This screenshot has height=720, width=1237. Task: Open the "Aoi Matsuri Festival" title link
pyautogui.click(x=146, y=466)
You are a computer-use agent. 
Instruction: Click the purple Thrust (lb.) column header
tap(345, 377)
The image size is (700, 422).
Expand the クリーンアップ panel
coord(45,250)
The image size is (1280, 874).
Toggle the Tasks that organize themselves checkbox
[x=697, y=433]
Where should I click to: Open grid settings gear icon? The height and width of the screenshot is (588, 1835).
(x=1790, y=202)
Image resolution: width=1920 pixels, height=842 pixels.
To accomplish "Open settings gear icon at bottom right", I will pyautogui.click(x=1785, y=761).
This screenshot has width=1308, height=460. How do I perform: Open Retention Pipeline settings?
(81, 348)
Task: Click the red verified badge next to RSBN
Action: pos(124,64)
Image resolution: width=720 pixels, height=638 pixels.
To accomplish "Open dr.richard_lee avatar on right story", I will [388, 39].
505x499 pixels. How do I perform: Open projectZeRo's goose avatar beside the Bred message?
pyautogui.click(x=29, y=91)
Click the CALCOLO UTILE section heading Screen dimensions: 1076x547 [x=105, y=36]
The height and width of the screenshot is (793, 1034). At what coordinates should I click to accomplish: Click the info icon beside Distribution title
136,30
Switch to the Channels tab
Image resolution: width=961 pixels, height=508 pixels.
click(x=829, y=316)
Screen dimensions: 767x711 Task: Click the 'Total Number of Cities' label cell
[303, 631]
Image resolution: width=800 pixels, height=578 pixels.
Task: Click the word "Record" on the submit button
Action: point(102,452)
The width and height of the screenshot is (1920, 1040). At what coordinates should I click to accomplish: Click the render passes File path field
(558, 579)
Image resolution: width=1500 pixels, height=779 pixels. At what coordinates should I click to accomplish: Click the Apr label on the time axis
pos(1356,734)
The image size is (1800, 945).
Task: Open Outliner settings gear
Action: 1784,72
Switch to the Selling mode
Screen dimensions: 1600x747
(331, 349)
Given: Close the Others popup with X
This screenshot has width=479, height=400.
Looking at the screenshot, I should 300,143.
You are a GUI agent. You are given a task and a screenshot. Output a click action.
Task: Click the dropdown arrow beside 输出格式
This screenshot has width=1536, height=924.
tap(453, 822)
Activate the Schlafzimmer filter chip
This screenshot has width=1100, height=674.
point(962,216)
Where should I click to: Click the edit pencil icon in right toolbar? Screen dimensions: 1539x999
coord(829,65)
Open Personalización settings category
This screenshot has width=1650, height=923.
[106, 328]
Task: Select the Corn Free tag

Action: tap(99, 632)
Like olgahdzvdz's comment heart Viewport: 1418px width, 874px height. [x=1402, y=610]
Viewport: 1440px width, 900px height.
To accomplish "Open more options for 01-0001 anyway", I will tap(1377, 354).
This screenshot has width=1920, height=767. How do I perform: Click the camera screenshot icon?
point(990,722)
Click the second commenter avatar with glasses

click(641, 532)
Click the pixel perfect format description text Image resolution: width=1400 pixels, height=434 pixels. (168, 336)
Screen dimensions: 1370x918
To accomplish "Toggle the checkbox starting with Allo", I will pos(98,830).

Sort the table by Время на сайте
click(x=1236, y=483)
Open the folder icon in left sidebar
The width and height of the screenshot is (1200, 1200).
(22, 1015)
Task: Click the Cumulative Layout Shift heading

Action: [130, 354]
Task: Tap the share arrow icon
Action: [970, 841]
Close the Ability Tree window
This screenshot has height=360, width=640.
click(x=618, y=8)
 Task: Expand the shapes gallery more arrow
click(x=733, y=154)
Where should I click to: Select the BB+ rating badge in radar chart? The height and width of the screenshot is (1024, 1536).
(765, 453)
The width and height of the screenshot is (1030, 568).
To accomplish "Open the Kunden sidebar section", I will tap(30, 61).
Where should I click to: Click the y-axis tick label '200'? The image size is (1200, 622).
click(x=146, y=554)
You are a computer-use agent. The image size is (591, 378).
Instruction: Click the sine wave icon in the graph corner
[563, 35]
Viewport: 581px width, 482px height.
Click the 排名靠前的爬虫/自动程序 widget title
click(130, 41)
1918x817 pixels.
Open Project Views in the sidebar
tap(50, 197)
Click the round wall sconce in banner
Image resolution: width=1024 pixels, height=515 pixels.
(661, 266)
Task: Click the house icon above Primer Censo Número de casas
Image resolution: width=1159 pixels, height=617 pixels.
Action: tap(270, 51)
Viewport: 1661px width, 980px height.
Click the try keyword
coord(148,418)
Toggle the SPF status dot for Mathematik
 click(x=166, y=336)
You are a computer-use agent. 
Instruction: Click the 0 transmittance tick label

-------------------------

**Instructions to follow**
Give the number of lines containing "will" in the entries, and no other text.

**Solution for this problem**
5